### What the task asks
May I please have every record restated word for word, with the images left out?

________________

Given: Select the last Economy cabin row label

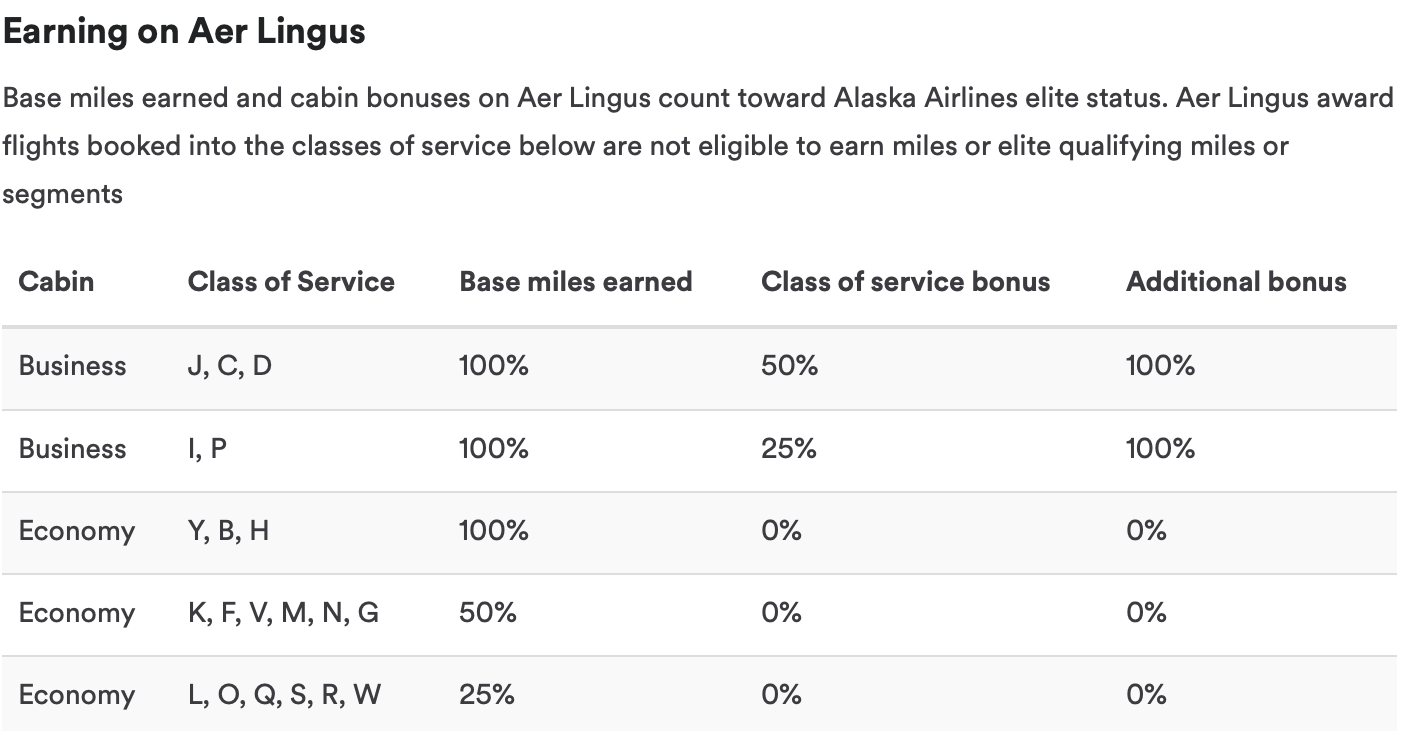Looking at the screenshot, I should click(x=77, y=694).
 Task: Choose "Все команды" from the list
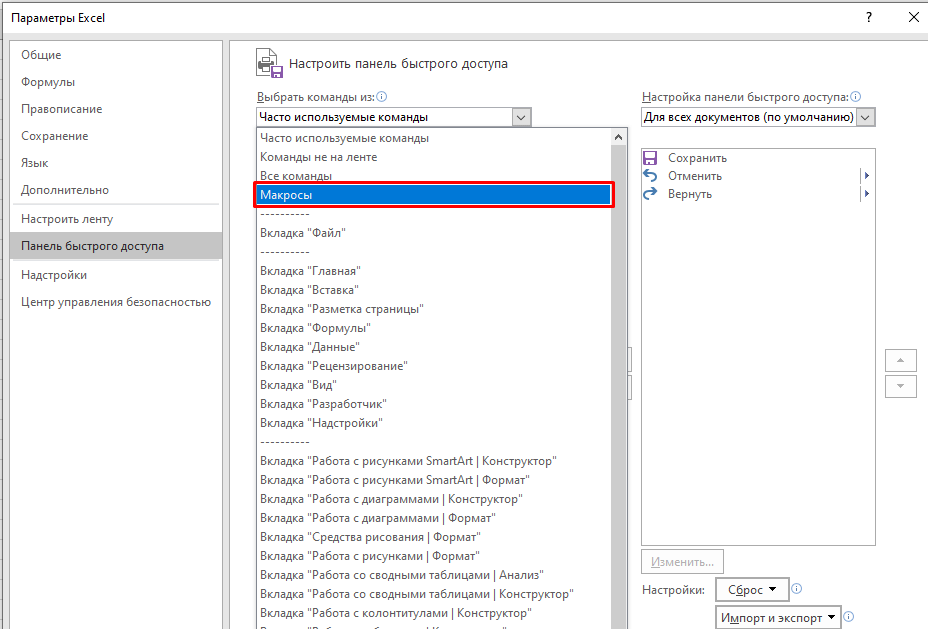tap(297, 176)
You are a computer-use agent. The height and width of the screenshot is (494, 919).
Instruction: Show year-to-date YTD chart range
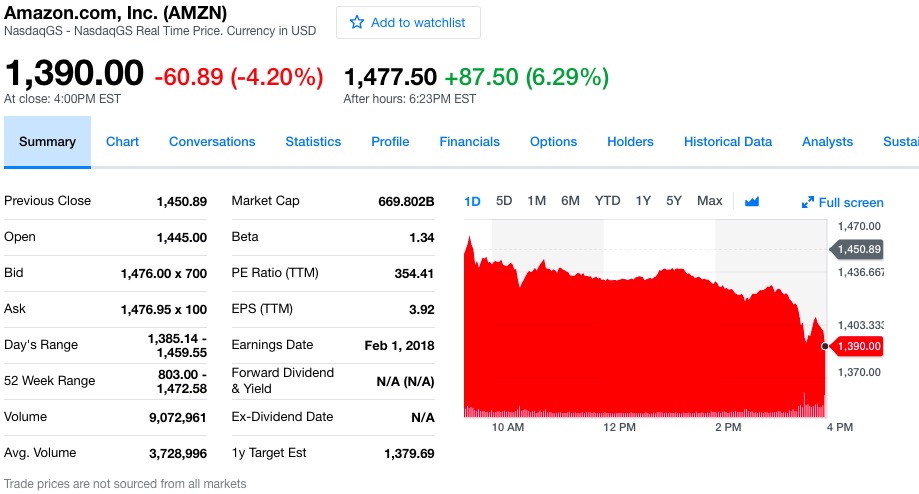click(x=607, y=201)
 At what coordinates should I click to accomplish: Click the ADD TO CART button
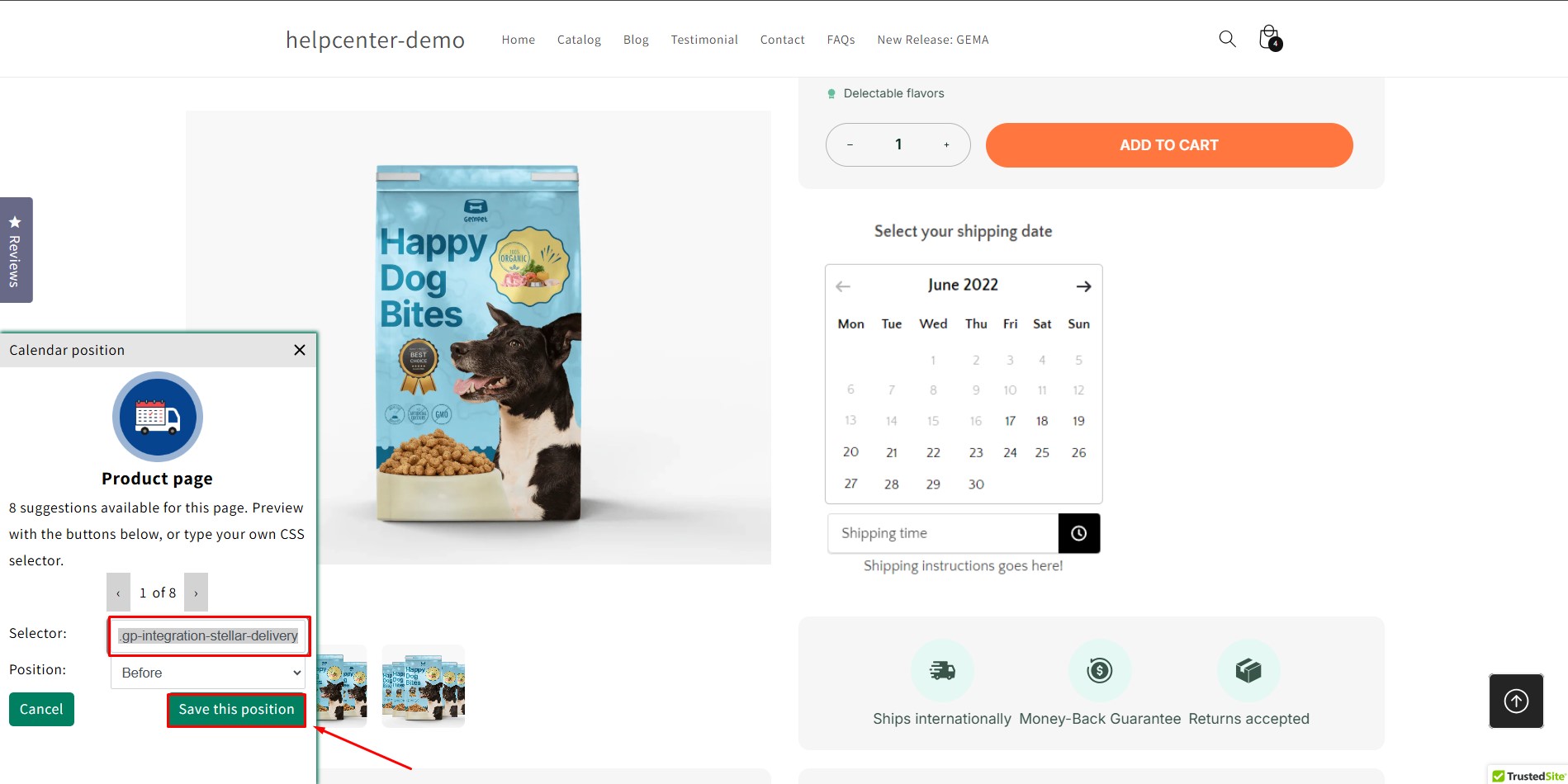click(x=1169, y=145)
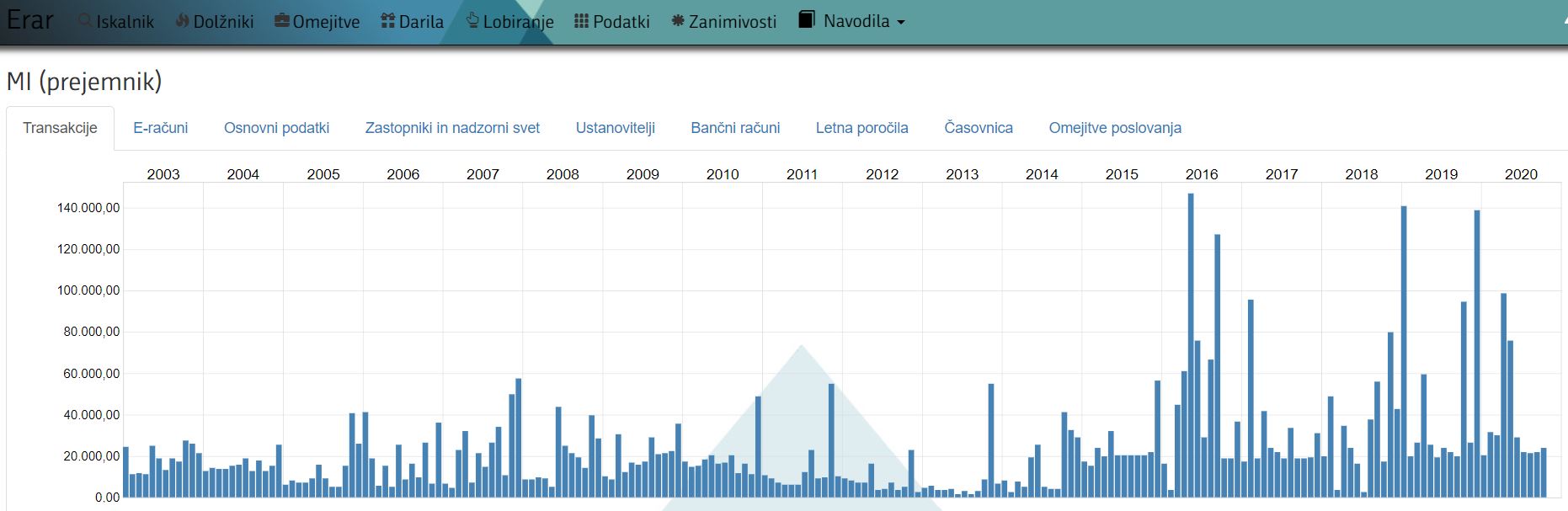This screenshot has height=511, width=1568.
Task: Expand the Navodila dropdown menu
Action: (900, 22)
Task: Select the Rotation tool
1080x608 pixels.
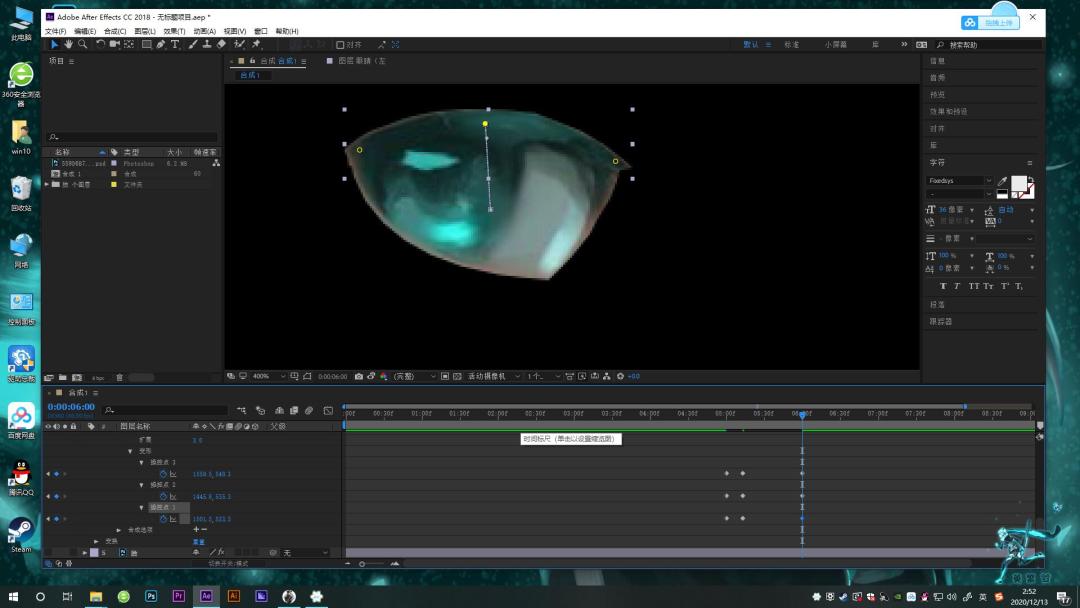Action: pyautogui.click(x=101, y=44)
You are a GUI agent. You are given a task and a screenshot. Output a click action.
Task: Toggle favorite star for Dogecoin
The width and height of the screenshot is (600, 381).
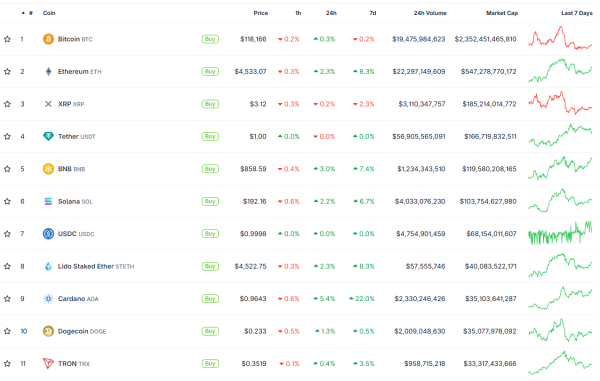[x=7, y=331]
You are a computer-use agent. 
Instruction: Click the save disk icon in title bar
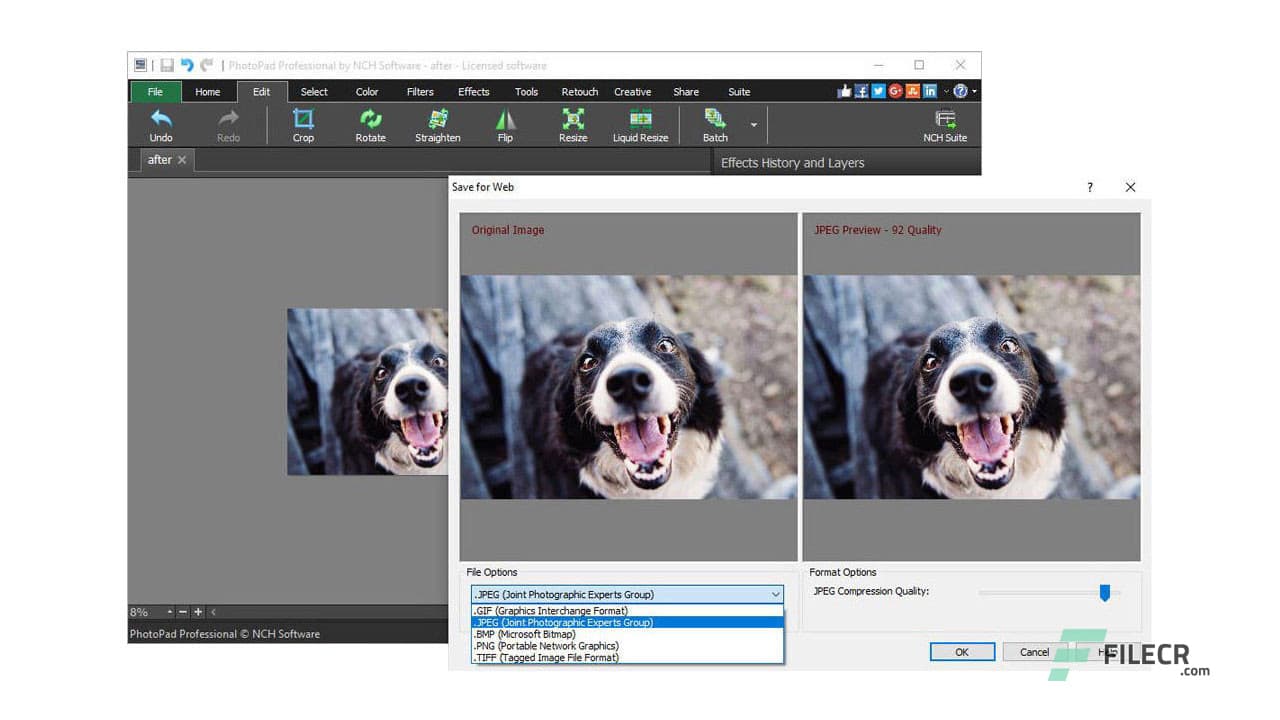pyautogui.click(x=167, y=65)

________________

### Result of the task
Given: Select the last Economy cabin row label

Looking at the screenshot, I should click(x=77, y=694).
 Task: Choose "Все команды" from the list
tap(297, 176)
You are a computer-use agent. The height and width of the screenshot is (494, 919).
Instruction: Show year-to-date YTD chart range
click(x=607, y=201)
 At what coordinates should I click to accomplish: Click the ADD TO CART button
click(x=1169, y=145)
This screenshot has height=511, width=1568.
Task: Expand the Navodila dropdown menu
Action: (900, 22)
Task: Select the Rotation tool
1080x608 pixels.
Action: pyautogui.click(x=101, y=44)
You are a GUI agent. You are given a task and a screenshot. Output a click action.
Task: Toggle favorite star for Dogecoin
The width and height of the screenshot is (600, 381).
[x=7, y=331]
You are a computer-use agent. 
Instruction: Click the save disk icon in title bar
pyautogui.click(x=167, y=65)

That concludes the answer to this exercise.